All of these can be covered with good cargo insurance that will protect your products while they wait to be shipped off.

How Insurance Can Help?

Your investment is safeguarded by cargo insurance, which also covers any loss, damage, or delays in the shipment of your products. And on the contrary, all goods are handled, stored, and transported at the risk of the shipper, owner, and consignee in the absence of cargo insurance.

If a logistics insurance company or your carrier provides all-risk insurance for the cargo, it means that it is now their liability to perform risk assessment, protect your products, and cover any damage that results in financial loss for your business.

Who Can Issue Cargo Insurance?


When deciding who can protect your shipment, there are several aspects to take into account. The worth of your items comes first. Make sure they are covered entirely in damage or loss or if your things are highly valuable (fine art, exclusive products, etc.).

Next, you have a few options.

You can get cargo insurance directly from the carrier if they offer these services. This way, the whole shipment process will be under their liability and supervision. Some carriers don’t offer insurance ‒ in this case, you will have to look for them yourself.

For B2B logistics, the recipient can offer cargo insurance, but this is a less common case. In most cases, the preferable option is to seek a trusted carrier with an “all-risk” insurance service.
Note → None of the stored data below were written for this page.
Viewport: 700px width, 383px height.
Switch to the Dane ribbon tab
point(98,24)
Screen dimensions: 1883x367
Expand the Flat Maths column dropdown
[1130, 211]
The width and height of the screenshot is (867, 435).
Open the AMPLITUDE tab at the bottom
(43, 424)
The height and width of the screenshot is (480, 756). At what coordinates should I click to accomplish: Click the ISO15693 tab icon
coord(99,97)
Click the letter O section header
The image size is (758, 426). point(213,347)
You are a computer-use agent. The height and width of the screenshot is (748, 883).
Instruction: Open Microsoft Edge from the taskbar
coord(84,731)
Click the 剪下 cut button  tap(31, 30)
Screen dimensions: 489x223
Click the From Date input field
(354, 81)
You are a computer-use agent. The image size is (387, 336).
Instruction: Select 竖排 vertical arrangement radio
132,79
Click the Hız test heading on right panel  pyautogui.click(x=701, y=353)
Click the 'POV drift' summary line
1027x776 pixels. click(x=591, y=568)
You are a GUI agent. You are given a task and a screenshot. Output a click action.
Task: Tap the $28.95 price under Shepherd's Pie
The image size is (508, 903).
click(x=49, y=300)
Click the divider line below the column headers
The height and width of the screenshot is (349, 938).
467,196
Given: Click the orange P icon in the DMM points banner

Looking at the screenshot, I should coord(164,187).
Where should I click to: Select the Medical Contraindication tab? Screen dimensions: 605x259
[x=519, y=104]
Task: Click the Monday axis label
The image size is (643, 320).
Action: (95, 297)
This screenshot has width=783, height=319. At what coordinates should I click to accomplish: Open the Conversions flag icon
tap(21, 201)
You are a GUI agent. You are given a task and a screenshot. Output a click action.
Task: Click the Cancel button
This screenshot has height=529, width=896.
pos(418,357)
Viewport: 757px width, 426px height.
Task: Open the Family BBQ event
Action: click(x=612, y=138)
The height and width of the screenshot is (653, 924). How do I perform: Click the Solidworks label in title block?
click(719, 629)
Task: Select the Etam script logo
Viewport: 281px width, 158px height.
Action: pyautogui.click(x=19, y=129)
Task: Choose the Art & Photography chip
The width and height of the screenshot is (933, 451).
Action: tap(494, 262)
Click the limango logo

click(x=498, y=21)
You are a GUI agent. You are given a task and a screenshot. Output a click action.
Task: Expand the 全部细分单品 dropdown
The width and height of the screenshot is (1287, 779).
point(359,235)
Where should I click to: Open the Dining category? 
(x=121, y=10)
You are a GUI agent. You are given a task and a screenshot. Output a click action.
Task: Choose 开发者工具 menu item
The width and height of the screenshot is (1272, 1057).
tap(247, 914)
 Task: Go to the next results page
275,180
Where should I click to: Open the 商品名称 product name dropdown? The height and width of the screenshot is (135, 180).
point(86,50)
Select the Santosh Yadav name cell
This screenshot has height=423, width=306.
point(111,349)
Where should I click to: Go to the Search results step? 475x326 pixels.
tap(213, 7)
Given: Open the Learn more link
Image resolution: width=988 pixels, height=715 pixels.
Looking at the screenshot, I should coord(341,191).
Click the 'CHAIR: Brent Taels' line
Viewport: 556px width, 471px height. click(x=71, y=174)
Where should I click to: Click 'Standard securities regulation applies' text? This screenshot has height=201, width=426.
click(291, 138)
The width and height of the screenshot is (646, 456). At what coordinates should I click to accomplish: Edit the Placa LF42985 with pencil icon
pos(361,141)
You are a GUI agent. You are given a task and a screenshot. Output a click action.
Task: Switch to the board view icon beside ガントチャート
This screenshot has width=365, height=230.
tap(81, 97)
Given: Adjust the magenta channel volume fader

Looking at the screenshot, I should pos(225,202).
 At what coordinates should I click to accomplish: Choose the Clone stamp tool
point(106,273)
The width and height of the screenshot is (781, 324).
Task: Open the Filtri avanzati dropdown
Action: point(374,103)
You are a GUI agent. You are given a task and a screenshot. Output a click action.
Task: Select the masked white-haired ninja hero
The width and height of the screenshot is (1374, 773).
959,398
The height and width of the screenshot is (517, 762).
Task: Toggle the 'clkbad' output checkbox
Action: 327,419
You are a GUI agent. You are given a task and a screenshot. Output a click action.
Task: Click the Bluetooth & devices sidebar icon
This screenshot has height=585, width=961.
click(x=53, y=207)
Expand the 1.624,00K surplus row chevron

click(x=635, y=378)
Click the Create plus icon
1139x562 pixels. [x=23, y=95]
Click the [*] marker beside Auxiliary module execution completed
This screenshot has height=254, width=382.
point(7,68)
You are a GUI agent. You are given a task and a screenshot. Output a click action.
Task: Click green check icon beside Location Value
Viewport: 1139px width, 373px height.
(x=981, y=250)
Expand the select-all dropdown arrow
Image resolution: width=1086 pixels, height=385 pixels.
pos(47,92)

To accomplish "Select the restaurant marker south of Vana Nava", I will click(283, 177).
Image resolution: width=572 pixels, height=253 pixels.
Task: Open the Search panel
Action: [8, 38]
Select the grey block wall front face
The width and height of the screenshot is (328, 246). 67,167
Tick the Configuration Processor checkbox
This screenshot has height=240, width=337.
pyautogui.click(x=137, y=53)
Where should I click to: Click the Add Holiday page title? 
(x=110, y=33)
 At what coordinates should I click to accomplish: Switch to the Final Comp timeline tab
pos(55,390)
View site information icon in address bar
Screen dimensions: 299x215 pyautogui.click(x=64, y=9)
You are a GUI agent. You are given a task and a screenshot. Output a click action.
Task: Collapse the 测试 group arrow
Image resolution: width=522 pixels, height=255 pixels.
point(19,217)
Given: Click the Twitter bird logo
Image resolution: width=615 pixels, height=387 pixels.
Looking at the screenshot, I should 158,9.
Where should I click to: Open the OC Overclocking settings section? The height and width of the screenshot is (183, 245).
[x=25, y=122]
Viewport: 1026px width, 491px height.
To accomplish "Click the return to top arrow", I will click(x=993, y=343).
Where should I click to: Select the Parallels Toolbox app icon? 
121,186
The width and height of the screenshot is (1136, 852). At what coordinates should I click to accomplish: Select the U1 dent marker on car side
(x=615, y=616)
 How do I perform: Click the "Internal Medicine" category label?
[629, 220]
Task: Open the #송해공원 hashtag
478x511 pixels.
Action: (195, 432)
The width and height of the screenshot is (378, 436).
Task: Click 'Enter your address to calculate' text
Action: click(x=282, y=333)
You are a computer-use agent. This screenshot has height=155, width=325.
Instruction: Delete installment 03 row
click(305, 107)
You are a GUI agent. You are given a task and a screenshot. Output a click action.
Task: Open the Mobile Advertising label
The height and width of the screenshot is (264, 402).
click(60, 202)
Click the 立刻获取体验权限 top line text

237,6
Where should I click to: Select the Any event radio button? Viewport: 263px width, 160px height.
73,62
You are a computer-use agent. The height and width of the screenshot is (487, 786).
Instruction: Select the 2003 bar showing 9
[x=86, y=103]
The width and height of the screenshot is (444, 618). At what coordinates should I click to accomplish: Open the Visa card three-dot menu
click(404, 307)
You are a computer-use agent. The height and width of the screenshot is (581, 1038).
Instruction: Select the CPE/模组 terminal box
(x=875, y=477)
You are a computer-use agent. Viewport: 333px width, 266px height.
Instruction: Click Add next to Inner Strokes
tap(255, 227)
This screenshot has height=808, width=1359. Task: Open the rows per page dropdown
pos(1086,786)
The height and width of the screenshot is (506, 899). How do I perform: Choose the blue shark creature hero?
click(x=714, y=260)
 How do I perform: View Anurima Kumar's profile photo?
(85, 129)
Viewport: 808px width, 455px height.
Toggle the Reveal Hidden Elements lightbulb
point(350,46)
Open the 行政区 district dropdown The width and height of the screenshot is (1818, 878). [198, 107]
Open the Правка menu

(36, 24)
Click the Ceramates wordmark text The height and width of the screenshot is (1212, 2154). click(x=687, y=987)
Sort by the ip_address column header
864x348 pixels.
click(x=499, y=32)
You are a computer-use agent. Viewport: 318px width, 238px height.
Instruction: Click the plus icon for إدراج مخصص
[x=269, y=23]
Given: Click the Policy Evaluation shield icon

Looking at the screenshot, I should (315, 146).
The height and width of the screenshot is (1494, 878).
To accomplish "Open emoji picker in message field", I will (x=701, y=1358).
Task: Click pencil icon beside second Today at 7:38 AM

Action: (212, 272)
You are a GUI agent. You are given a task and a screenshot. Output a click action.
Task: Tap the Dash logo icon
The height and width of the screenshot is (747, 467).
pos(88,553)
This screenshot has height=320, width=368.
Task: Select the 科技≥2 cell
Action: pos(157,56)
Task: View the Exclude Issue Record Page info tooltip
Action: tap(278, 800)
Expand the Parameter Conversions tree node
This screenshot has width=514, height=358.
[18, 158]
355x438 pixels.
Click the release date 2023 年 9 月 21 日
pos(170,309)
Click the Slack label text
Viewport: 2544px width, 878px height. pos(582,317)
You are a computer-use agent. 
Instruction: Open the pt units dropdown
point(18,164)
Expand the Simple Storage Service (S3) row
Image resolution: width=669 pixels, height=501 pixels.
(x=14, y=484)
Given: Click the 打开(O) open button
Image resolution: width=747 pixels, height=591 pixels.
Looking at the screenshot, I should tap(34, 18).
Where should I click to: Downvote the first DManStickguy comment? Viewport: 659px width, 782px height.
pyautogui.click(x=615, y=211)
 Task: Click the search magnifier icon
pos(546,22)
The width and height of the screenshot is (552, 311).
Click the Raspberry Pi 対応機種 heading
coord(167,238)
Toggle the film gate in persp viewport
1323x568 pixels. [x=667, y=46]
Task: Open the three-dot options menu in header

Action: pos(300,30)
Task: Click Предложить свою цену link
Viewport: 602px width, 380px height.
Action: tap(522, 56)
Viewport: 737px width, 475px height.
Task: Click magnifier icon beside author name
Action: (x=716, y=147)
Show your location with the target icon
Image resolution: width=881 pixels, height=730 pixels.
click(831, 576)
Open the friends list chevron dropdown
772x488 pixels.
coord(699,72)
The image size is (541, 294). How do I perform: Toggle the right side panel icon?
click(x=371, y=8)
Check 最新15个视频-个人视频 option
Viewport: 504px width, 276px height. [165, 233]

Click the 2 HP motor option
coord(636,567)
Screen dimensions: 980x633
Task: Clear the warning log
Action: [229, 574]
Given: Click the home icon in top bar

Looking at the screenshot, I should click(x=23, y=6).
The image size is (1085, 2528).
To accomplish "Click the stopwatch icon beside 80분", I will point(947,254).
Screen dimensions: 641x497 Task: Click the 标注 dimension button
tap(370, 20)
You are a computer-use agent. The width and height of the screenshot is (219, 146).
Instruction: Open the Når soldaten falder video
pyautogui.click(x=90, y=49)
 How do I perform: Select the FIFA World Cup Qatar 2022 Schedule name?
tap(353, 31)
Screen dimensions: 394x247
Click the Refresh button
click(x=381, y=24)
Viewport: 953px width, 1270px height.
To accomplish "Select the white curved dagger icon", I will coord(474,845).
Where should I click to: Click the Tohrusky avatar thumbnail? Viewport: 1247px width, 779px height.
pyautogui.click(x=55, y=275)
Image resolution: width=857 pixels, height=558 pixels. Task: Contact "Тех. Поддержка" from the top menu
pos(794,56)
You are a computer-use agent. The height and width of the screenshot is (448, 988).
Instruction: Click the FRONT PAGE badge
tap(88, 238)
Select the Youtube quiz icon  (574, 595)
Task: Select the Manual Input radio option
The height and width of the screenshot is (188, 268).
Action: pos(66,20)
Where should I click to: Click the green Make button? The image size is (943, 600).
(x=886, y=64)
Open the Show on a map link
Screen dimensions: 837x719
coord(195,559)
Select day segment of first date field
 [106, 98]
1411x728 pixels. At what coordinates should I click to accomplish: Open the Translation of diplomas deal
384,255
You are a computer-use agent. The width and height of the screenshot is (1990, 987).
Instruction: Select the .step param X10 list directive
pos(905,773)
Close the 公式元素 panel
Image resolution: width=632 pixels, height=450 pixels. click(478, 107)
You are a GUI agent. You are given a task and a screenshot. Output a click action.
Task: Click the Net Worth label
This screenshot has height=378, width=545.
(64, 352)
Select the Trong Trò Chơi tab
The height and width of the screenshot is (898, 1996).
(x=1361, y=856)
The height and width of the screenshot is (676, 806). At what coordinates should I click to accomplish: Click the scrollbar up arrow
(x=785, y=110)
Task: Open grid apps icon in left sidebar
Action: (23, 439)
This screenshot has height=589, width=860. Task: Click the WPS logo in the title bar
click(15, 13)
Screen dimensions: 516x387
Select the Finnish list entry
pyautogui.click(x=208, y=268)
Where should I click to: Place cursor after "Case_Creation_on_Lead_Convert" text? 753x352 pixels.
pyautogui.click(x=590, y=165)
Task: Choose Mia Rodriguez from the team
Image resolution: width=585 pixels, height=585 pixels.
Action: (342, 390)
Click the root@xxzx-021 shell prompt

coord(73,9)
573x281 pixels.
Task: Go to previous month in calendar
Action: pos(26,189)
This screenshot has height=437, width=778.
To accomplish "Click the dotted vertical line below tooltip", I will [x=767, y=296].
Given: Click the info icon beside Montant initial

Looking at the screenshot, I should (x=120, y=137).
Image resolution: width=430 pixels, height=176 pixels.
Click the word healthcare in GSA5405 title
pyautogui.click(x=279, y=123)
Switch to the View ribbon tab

The Conclusion of the Insurance Contract

The insurance contract is created based on the assured’s written declaration, which must include the precise description, kind of package, quantity, and weight of the shipment as well as the numbers and expiration dates of the transit papers.

The kind of vehicle, locations of departure, transshipment, and destination of the goods must also be specified in the contract. Additionally, it must include the insurance amount, insurance terms, and any unique situations not covered by the contract’s provisions.